The question around the pandemic’s impact on the property market is an important one, as the real estate market is keenly affected by the overall health of the economy, consumer confidence and, in particular, levels of employment, which means that major disruptions in other sectors will have at least some impact on the property market.

Having said that, property tends to be a particularly resilient investment.

Over the past few days, we’ve equities have been significantly affected, but property has remained fairly stable.

Earlier this month, US news outlet CNBC reported that residential real estate in North America appeared to offer investors the calm they were looking for in the coronavirus storm.

Traditionally, property is far less volatile than the stock market and has a high tangible asset value.

Irrespective of the impact the virus has on society, people will still need accommodation, which offers a measure of security in terms of a property investment holding ground in times of turmoil.

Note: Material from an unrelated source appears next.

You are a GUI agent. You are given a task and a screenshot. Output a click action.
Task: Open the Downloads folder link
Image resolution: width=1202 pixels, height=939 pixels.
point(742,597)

What’s more, property is an asset class with supreme resilience and a unique ability to “bounce back” as market conditions improve.

The prevailing market condition – the so-called buyer’s market – is another reason not to shy away from property investments in the time of Covid-19. A buyer’s market, which is a situation in which the supply of property exceeds the demand for property, bodes well for those looking to purchase property because prices are generally lower in this type of market.

It is a good time for investors to remain at least slightly positive about the immediate future of property because banks are open to offering 100% home loans to qualifying individuals; the threshold on transfer duties was recently raised to R1 million (meaning that transfer duty costs are lower for buyers); and that it is speculated that interest rates will be dropped by at least a further 25 basis points later this week.

Our advice is to ensure that you buy at the right price, that your affordability is in order and that you don’t extend yourself too much when acquiring a new property. Putting down a deposit is always a good idea and might mean that you get a better interest rate on your bond.

At this stage, we must caution against panic and, while we need to take the necessary precautions to protect ourselves and our families, we also need to think as rationally as possible about property and investments in general.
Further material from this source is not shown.